[WHAT THE EXERCISE ASKS]: An exact transcription of every record is needed.

RECORD EXCERPTS Start Marker

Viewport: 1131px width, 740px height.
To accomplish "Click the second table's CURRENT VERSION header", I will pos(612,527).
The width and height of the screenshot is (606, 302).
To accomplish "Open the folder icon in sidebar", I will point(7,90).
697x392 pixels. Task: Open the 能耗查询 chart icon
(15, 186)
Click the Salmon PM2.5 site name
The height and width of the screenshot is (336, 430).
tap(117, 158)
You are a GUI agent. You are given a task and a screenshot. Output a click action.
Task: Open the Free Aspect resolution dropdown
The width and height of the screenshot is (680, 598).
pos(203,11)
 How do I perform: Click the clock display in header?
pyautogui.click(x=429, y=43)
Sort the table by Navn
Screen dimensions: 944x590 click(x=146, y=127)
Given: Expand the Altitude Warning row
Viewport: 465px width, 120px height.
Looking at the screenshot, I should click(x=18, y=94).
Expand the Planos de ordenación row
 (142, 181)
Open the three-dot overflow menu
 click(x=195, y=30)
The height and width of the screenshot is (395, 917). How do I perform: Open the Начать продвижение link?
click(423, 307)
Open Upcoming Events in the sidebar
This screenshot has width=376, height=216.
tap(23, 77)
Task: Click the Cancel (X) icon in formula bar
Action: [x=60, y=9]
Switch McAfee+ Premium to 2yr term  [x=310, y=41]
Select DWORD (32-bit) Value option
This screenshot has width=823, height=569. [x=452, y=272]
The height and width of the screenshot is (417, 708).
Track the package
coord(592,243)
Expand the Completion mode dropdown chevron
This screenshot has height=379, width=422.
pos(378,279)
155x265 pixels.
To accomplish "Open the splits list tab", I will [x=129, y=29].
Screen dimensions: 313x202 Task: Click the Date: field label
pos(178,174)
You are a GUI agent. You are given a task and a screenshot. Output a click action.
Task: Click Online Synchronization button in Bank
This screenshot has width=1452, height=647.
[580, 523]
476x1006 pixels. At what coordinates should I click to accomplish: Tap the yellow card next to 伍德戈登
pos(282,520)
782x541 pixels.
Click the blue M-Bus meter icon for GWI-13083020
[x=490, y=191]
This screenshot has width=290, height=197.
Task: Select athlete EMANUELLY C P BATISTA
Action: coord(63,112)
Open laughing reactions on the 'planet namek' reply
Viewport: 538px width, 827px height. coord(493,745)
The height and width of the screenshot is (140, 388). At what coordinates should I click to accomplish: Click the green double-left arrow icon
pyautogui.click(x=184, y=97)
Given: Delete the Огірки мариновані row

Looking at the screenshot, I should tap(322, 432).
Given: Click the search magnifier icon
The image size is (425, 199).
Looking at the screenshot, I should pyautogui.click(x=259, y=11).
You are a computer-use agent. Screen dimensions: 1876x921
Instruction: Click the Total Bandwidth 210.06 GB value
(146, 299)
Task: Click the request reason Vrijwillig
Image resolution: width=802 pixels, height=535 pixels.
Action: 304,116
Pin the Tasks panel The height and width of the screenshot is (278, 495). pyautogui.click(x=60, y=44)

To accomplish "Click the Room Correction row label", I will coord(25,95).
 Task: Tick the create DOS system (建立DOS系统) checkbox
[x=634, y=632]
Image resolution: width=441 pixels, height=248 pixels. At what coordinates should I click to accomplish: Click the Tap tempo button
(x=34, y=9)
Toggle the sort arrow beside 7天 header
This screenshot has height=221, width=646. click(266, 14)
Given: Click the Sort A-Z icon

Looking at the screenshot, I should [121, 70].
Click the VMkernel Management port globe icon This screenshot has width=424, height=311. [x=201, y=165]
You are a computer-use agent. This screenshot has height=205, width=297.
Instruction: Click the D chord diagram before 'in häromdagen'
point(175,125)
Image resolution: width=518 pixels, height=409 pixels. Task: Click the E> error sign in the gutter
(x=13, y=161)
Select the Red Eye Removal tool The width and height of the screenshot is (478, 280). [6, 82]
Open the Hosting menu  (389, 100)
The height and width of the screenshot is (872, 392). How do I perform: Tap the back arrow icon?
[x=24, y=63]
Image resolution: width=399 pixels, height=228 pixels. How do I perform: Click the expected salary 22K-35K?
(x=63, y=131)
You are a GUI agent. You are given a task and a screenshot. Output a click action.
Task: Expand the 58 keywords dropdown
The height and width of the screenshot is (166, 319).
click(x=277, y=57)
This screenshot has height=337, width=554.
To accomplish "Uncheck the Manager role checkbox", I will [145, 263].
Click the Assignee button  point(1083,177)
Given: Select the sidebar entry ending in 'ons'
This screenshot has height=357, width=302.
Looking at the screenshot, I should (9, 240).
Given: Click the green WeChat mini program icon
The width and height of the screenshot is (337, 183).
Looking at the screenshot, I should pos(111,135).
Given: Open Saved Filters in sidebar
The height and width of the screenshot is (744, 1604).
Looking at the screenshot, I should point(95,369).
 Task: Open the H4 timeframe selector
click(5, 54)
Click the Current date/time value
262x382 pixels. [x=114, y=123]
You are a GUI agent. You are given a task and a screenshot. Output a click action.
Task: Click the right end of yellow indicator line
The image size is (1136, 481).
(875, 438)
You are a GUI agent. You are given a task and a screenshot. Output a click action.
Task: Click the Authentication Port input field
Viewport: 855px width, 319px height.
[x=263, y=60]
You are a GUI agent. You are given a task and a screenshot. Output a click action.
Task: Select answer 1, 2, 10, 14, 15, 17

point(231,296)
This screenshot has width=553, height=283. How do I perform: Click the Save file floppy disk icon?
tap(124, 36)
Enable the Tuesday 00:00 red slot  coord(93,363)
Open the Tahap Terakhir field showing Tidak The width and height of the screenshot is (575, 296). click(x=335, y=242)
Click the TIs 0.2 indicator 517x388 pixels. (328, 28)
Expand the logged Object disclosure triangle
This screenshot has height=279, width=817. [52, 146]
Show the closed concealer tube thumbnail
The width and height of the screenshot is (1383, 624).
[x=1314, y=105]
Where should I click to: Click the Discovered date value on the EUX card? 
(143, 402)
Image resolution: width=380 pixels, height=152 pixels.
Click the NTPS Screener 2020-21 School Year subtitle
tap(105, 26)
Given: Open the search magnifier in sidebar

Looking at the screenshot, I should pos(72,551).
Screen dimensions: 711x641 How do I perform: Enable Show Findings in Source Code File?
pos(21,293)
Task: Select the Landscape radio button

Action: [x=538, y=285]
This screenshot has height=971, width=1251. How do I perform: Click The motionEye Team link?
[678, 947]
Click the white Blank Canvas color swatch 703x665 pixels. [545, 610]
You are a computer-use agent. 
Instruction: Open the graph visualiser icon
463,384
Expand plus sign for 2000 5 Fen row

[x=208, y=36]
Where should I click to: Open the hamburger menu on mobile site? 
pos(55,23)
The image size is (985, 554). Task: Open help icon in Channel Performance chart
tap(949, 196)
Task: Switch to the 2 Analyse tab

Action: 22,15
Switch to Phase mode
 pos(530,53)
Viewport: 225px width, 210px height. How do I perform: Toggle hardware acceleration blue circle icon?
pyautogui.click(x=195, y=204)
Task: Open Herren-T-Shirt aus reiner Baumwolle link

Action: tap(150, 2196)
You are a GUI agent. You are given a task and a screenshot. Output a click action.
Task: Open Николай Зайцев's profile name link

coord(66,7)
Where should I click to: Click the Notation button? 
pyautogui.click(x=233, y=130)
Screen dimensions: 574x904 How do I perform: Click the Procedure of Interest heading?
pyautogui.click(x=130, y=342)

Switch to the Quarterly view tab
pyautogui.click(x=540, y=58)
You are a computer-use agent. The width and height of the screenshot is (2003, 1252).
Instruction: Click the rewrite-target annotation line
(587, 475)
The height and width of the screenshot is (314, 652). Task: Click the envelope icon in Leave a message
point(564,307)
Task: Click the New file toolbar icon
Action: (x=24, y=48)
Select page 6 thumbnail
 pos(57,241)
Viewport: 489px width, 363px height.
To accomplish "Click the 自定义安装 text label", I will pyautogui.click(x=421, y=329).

RECORD EXCERPTS End Marker

[EXERCISE RESPONSE]:
Viewport: 1131px width, 740px height.
To accomplish "Click the second table's CURRENT VERSION header", I will pos(612,527).
The width and height of the screenshot is (606, 302).
To accomplish "Open the folder icon in sidebar", I will point(7,90).
697x392 pixels. Task: Open the 能耗查询 chart icon
(15, 186)
Click the Salmon PM2.5 site name
The height and width of the screenshot is (336, 430).
tap(117, 158)
You are a GUI agent. You are given a task and a screenshot. Output a click action.
Task: Open the Free Aspect resolution dropdown
The width and height of the screenshot is (680, 598).
pos(203,11)
 How do I perform: Click the clock display in header?
pyautogui.click(x=429, y=43)
Sort the table by Navn
Screen dimensions: 944x590 click(x=146, y=127)
Given: Expand the Altitude Warning row
Viewport: 465px width, 120px height.
Looking at the screenshot, I should click(x=18, y=94).
Expand the Planos de ordenación row
 (142, 181)
Open the three-dot overflow menu
 click(x=195, y=30)
The height and width of the screenshot is (395, 917). How do I perform: Open the Начать продвижение link?
click(423, 307)
Open Upcoming Events in the sidebar
This screenshot has width=376, height=216.
tap(23, 77)
Task: Click the Cancel (X) icon in formula bar
Action: [x=60, y=9]
Switch McAfee+ Premium to 2yr term  [x=310, y=41]
Select DWORD (32-bit) Value option
This screenshot has width=823, height=569. [x=452, y=272]
The height and width of the screenshot is (417, 708).
Track the package
coord(592,243)
Expand the Completion mode dropdown chevron
This screenshot has height=379, width=422.
pos(378,279)
155x265 pixels.
To accomplish "Open the splits list tab", I will [x=129, y=29].
Screen dimensions: 313x202 Task: Click the Date: field label
pos(178,174)
You are a GUI agent. You are given a task and a screenshot. Output a click action.
Task: Click Online Synchronization button in Bank
This screenshot has width=1452, height=647.
[580, 523]
476x1006 pixels. At what coordinates should I click to accomplish: Tap the yellow card next to 伍德戈登
pos(282,520)
782x541 pixels.
Click the blue M-Bus meter icon for GWI-13083020
[x=490, y=191]
This screenshot has width=290, height=197.
Task: Select athlete EMANUELLY C P BATISTA
Action: coord(63,112)
Open laughing reactions on the 'planet namek' reply
Viewport: 538px width, 827px height. coord(493,745)
The height and width of the screenshot is (140, 388). At what coordinates should I click to accomplish: Click the green double-left arrow icon
pyautogui.click(x=184, y=97)
Given: Delete the Огірки мариновані row

Looking at the screenshot, I should tap(322, 432).
Given: Click the search magnifier icon
The image size is (425, 199).
Looking at the screenshot, I should pyautogui.click(x=259, y=11).
You are a computer-use agent. Screen dimensions: 1876x921
Instruction: Click the Total Bandwidth 210.06 GB value
(146, 299)
Task: Click the request reason Vrijwillig
Image resolution: width=802 pixels, height=535 pixels.
Action: 304,116
Pin the Tasks panel The height and width of the screenshot is (278, 495). pyautogui.click(x=60, y=44)

To accomplish "Click the Room Correction row label", I will coord(25,95).
 Task: Tick the create DOS system (建立DOS系统) checkbox
[x=634, y=632]
Image resolution: width=441 pixels, height=248 pixels. At what coordinates should I click to accomplish: Click the Tap tempo button
(x=34, y=9)
Toggle the sort arrow beside 7天 header
This screenshot has height=221, width=646. click(266, 14)
Given: Click the Sort A-Z icon

Looking at the screenshot, I should [121, 70].
Click the VMkernel Management port globe icon This screenshot has width=424, height=311. [x=201, y=165]
You are a computer-use agent. This screenshot has height=205, width=297.
Instruction: Click the D chord diagram before 'in häromdagen'
point(175,125)
Image resolution: width=518 pixels, height=409 pixels. Task: Click the E> error sign in the gutter
(x=13, y=161)
Select the Red Eye Removal tool The width and height of the screenshot is (478, 280). [6, 82]
Open the Hosting menu  (389, 100)
The height and width of the screenshot is (872, 392). How do I perform: Tap the back arrow icon?
[x=24, y=63]
Image resolution: width=399 pixels, height=228 pixels. How do I perform: Click the expected salary 22K-35K?
(x=63, y=131)
You are a GUI agent. You are given a task and a screenshot. Output a click action.
Task: Expand the 58 keywords dropdown
The height and width of the screenshot is (166, 319).
click(x=277, y=57)
This screenshot has height=337, width=554.
To accomplish "Uncheck the Manager role checkbox", I will [145, 263].
Click the Assignee button  point(1083,177)
Given: Select the sidebar entry ending in 'ons'
This screenshot has height=357, width=302.
Looking at the screenshot, I should (9, 240).
Given: Click the green WeChat mini program icon
The width and height of the screenshot is (337, 183).
Looking at the screenshot, I should pos(111,135).
Given: Open Saved Filters in sidebar
The height and width of the screenshot is (744, 1604).
Looking at the screenshot, I should point(95,369).
 Task: Open the H4 timeframe selector
click(5, 54)
Click the Current date/time value
262x382 pixels. [x=114, y=123]
You are a GUI agent. You are given a task and a screenshot. Output a click action.
Task: Click the right end of yellow indicator line
The image size is (1136, 481).
(875, 438)
You are a GUI agent. You are given a task and a screenshot. Output a click action.
Task: Click the Authentication Port input field
Viewport: 855px width, 319px height.
[x=263, y=60]
You are a GUI agent. You are given a task and a screenshot. Output a click action.
Task: Select answer 1, 2, 10, 14, 15, 17

point(231,296)
This screenshot has width=553, height=283. How do I perform: Click the Save file floppy disk icon?
tap(124, 36)
Enable the Tuesday 00:00 red slot  coord(93,363)
Open the Tahap Terakhir field showing Tidak The width and height of the screenshot is (575, 296). click(x=335, y=242)
Click the TIs 0.2 indicator 517x388 pixels. (328, 28)
Expand the logged Object disclosure triangle
This screenshot has height=279, width=817. [52, 146]
Show the closed concealer tube thumbnail
The width and height of the screenshot is (1383, 624).
[x=1314, y=105]
Where should I click to: Click the Discovered date value on the EUX card? 
(143, 402)
Image resolution: width=380 pixels, height=152 pixels.
Click the NTPS Screener 2020-21 School Year subtitle
tap(105, 26)
Given: Open the search magnifier in sidebar

Looking at the screenshot, I should pos(72,551).
Screen dimensions: 711x641 How do I perform: Enable Show Findings in Source Code File?
pos(21,293)
Task: Select the Landscape radio button

Action: [x=538, y=285]
This screenshot has height=971, width=1251. How do I perform: Click The motionEye Team link?
[678, 947]
Click the white Blank Canvas color swatch 703x665 pixels. [545, 610]
You are a computer-use agent. 
Instruction: Open the graph visualiser icon
463,384
Expand plus sign for 2000 5 Fen row

[x=208, y=36]
Where should I click to: Open the hamburger menu on mobile site? 
pos(55,23)
The image size is (985, 554). Task: Open help icon in Channel Performance chart
tap(949, 196)
Task: Switch to the 2 Analyse tab

Action: 22,15
Switch to Phase mode
 pos(530,53)
Viewport: 225px width, 210px height. How do I perform: Toggle hardware acceleration blue circle icon?
pyautogui.click(x=195, y=204)
Task: Open Herren-T-Shirt aus reiner Baumwolle link

Action: tap(150, 2196)
You are a GUI agent. You are given a task and a screenshot. Output a click action.
Task: Open Николай Зайцев's profile name link

coord(66,7)
Where should I click to: Click the Notation button? 
pyautogui.click(x=233, y=130)
Screen dimensions: 574x904 How do I perform: Click the Procedure of Interest heading?
pyautogui.click(x=130, y=342)

Switch to the Quarterly view tab
pyautogui.click(x=540, y=58)
You are a computer-use agent. The width and height of the screenshot is (2003, 1252).
Instruction: Click the rewrite-target annotation line
(587, 475)
The height and width of the screenshot is (314, 652). Task: Click the envelope icon in Leave a message
point(564,307)
Task: Click the New file toolbar icon
Action: (x=24, y=48)
Select page 6 thumbnail
 pos(57,241)
Viewport: 489px width, 363px height.
To accomplish "Click the 自定义安装 text label", I will pyautogui.click(x=421, y=329).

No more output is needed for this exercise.